Dennis glared at Billy, who blanched.

“I-I didn’t say no rats, boss! I said we only accepted bigger morphs!”

“You oh-so-respectable morphs! You’re damn lucky discrimination laws don’t apply to anthros!” The rat was growing angrier. “I can’t get work because people hate rats!”

“W-Wait, I thought you worked two jobs?” Billy asked weakly.

“Dampener.” Dennis whispered. “He doesn’t remember anymore.”

“Look, sir, maybe we can work something-” Billy held up his paws.

“Get the fuck off my property!” The older rat kicked the dampener and cursed in pain.

Billy giggled reflexively.
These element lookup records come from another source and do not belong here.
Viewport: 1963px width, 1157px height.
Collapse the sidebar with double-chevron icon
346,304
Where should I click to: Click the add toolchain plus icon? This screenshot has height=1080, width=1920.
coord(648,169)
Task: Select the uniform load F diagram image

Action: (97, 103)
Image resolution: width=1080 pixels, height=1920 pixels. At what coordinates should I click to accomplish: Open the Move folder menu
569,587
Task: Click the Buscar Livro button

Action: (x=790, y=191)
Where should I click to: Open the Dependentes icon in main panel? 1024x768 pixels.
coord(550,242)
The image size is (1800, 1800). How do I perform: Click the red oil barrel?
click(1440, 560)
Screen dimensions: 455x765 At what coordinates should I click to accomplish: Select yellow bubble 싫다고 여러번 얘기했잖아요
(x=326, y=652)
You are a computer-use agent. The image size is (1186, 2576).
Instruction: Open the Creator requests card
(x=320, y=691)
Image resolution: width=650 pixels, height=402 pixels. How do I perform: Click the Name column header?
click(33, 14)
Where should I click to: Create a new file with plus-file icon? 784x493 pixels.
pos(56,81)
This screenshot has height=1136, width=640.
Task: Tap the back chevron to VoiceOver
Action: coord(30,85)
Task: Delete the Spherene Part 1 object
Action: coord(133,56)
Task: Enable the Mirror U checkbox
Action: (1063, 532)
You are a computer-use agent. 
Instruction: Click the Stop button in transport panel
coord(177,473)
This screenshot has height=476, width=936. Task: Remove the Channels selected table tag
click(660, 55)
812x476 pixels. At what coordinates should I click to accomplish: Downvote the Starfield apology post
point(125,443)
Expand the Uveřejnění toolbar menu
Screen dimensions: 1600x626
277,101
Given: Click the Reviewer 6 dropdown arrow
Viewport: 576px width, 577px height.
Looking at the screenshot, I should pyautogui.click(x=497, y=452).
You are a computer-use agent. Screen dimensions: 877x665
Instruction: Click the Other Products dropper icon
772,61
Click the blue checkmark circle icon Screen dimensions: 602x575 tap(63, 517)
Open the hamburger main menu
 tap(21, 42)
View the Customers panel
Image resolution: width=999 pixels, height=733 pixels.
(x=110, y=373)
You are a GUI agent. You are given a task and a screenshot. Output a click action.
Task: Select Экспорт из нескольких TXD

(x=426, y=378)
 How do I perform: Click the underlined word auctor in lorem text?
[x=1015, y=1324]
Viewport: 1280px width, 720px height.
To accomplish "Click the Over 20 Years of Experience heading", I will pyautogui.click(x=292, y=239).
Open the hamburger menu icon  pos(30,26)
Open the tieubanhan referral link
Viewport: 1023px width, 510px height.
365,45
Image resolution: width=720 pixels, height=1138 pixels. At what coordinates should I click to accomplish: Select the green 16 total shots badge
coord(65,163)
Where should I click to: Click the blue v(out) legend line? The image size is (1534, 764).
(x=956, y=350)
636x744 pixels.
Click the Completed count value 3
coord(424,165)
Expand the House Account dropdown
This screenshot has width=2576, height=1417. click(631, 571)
He slapped a paw to his mouth, but it was too late. The rat glared at him murderously. Then Preston marched into his bedroom.

“Billy, we need to leave now.” Dennis said quietly, edging for the door.

“We ain’t installed the dampener or the-”

Dennis heard the tell-tale sound of a shotgun being racked.

“He’s racking a shotgun!” Dennis hissed and ran.

Billy and Dennis hustled out of the house, a rather angry-looking rat brandishing a shotgun following after them. The rat actually had the gall to fire at them, buckshot pelting the sides of the van, and nearly fell over backwards from the sheer force. As they drove away from the little house on the outskirts of town, the rat went back inside. The dampener flew out the door, more shotgun blasts bursting the machine apart.

They took a few turns and parked near a bar by an empty lot. Dennis pulled out a cellphone and glared at Billy.

“What?” Billy asked. "I did what you told me!"

Dennis shook his head and spoke rapidly into the phone. “Yeah, hello? This is the ECC number 4. We’ve got a big problem.”

“Why not just fry him again?" Billy whispered.

“We DID fry him.” Dennis covered the phone and replied angrily. “That’s the problem. “ He uncovered the phone and spoke to someone on the other end. “Yes. Hi. It’s Dennis. We need to discontinue the rat line. Angry, violent and neurotic behavior. He pulled a gun.”

“Why are you so frightened?” Billy asked.

“We created an underclass, Billy. A very resentful underclass that has guns. You do the math.” Dennis growled, brushing his mane back behind his ears.

Dennis was on the phone for the next hour.